Dari sini terlihat jelas
bagaimana bencana Sumatra bukanlah sekadar perubahan alam tetapi lebih dari itu
adalah kesalahan manusia dalam mengelola alam itu sendiri. Lebih jauh
pemerintah benar-benar bertanggung jawab dalam pembiaran deforestasi di hulu,
ekploitasi tambang secara ugal-ugalan, alih fungsi hutan tak terkendali
disertai lemahnya pengawasan bertahun-tahun lamanya. Manusia tidak bisa
sepenuhnya menyalahkan alam karena permukaan bumi tidak lagi sanggup menampung
hujan sebagai akibat dari akumulasi kebijakan yang salah urus. Pemerintah juga
benar-benar terbukti lebih mengutamakan kepentingan para cukong dibanding
dengan urusan rakyat melalui maraknya pemberian izin tambang dan perkebunan.
Bencana Sumatra juga kian
menyingkap kelalaian penguasa dalam melakukan mitigasi bencana. Mitigasi
bencana tidak lain adalah serangkaian tindakan yang dilakukan dengan tujuan
mengurangi risiko dan dampak bencana. Artinya, mitigasi seharusnya dilakukan sebelum,
pada saat dan setelah terjadinya bencana guna meminimalkan kerugian akibat
bencana. Apalagi bencana banjir khususnya di wilayah Sumatra Barat berulang
kali terjadi dan kerusakan yang ditimbulkan kian meningkat di tiap tahunnya.

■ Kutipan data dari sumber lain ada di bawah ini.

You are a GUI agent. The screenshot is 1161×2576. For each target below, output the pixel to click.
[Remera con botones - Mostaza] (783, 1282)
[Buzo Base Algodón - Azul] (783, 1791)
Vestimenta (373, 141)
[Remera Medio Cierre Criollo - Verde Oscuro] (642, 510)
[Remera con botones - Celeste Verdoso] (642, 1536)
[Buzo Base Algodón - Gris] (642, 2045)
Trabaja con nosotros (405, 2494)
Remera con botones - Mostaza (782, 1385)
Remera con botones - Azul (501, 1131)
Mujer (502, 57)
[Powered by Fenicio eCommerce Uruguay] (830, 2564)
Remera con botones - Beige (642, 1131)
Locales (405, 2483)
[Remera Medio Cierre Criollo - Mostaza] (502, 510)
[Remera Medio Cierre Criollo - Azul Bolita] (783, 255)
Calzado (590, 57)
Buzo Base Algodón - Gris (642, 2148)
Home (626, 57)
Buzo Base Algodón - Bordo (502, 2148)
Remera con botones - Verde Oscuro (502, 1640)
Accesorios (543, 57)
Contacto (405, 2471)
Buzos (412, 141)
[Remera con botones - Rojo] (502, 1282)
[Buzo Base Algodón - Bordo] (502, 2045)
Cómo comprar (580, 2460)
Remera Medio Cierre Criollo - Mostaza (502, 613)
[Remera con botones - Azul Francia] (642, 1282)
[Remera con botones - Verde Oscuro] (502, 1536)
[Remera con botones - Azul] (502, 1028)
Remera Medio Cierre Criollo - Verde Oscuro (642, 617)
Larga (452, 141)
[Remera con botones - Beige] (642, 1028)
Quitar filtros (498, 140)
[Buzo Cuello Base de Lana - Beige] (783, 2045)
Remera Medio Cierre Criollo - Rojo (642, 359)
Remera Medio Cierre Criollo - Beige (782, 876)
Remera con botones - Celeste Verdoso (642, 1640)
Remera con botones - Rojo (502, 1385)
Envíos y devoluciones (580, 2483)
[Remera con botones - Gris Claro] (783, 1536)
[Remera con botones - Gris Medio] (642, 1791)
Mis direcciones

Namun, sayang mitigasi negeri ini begitu buruk hingga berada di level
mengkhawatirkan.
Pada langkah pencegahan
bencana, pemerintah justru memiliki andil meningkatkan potensi bencana banjir
dan longsor. Padahal seharusnya penguasa membuat peta wilayah rawan banjir yang
akurat disertai dengan upaya penghijauan hutan guna mencegah banjir. Ironisnya
yang terjadi justru negara memberi izin tambang di daerah resapan yang kemudian
memperluas area penggundulan hutan dan meningkatkan potensi banjir. Parahnya
lagi, upaya penghijauan hutan pun jalan di tempat yang pada akhirnya membuat
upaya perbaikan alam jalan di tempat.
Pada saat terjadi bencana,
negara sepatutnya fokus pada upaya pertolongan korban bencana dan melakukan
langkah-langkah antisipasi kerusakan ataupun bencana susulan. Sayangnya yang
terlihat pada bencana Sumatra, evakuasi korban tampak kurang sigap. Hingga kini
masih banyak korban hilang dan belum bisa dicari atau diselamatkan karena
persoalan teknis seperti putusnya akses komunikasi dan akses jalan yang buruk.
Pemerintah pusat pun masih belum tergerak untuk terjun secara penuh dan
mengalihkan tanggung jawab kepada pemerintah daerah melalui instansi-instansi
terkait.
Sedangkan dalam tahap
pascabencana, pemerintah belum sepenuhnya secara optimal mengirimkan bantuan
kepada korban. Memang benar, pemerintah telah mengirimkan bantuan logistik
dengan mengerahkan 11 helikopter TNI dan Basarnas dari Jakarta (detik.com,
29/11/2025). Namun, upaya tersebut masih jauh dari cukup mengingat banyaknya
wilayah terisolasi yang belum terjangkau baik melalui akses darat maupun udara.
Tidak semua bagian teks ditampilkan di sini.